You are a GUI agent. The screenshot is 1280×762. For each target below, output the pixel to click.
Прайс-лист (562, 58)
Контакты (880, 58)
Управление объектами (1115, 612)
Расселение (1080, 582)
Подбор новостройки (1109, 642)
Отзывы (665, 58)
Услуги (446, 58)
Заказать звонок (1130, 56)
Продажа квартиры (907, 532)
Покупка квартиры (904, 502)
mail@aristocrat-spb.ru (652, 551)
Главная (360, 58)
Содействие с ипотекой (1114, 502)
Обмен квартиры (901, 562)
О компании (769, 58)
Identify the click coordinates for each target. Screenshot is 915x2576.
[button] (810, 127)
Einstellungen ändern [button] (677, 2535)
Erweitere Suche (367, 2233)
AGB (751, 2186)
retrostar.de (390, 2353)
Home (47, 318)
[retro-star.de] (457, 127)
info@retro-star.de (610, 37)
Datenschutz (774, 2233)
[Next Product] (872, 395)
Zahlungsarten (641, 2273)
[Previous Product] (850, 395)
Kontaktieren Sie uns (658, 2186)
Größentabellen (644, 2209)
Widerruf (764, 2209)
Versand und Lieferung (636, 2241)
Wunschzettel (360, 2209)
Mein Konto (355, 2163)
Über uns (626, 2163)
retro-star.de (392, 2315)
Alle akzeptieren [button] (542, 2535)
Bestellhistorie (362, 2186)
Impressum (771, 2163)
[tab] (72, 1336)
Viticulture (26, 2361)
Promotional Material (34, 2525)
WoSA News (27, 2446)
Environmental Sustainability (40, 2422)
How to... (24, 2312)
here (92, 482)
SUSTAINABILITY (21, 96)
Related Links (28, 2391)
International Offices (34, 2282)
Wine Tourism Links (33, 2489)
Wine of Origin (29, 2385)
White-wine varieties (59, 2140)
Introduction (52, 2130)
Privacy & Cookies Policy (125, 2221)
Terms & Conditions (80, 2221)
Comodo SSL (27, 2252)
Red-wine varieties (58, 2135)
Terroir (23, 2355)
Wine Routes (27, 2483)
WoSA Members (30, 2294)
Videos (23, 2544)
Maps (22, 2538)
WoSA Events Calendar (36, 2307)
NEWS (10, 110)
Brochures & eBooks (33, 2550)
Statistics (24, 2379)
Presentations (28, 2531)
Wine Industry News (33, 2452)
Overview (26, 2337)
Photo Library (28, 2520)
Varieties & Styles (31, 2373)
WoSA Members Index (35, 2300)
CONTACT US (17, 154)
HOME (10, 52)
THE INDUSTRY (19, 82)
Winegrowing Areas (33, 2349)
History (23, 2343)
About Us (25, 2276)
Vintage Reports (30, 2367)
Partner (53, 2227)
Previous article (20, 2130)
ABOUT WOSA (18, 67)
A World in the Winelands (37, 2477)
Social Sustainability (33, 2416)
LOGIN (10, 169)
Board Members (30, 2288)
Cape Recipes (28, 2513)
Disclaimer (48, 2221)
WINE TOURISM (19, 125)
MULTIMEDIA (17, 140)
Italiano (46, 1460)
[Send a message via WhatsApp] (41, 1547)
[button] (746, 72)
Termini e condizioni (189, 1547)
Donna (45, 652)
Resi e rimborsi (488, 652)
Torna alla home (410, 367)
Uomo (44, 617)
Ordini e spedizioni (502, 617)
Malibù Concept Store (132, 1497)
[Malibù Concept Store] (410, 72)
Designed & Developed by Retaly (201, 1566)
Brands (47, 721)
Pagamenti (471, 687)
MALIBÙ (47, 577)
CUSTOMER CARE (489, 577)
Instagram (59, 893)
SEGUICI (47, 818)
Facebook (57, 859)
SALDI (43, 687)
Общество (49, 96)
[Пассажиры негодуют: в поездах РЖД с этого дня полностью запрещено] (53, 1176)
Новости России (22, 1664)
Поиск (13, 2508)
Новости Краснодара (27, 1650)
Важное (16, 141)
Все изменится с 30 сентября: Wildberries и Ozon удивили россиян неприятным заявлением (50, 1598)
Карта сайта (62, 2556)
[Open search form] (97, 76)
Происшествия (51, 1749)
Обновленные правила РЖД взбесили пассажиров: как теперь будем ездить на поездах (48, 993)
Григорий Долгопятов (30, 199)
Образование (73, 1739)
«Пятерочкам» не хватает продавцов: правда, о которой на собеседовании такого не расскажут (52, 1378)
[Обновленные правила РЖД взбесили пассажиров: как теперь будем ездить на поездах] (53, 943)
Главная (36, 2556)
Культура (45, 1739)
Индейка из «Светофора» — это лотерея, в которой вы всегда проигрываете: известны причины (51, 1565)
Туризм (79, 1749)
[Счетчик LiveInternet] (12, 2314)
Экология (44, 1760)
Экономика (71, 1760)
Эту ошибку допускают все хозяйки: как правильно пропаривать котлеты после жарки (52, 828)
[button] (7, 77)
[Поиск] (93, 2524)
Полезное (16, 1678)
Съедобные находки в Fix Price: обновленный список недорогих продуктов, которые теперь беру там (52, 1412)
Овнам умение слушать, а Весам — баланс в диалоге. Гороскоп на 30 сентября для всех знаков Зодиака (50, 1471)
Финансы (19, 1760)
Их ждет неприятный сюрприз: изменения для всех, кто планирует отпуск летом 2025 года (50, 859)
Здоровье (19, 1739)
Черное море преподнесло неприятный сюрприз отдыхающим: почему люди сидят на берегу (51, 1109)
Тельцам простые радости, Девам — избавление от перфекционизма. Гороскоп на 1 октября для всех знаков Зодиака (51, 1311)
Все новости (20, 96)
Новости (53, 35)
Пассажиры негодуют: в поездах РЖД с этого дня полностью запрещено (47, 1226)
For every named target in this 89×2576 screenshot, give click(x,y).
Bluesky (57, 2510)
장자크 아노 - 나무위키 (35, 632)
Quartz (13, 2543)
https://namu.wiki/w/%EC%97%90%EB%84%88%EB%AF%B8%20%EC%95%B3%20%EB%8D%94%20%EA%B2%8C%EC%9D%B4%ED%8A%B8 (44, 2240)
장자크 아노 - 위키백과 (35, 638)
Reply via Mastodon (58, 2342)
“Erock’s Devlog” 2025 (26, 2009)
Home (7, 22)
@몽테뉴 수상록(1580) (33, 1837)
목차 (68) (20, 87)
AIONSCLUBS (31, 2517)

| Your assignment |
From the material above, copy every line where the word "button" is found.

| Written reply |
[button] (810, 127)
Einstellungen ändern [button] (677, 2535)
Alle akzeptieren [button] (542, 2535)
[button] (746, 72)
[button] (7, 77)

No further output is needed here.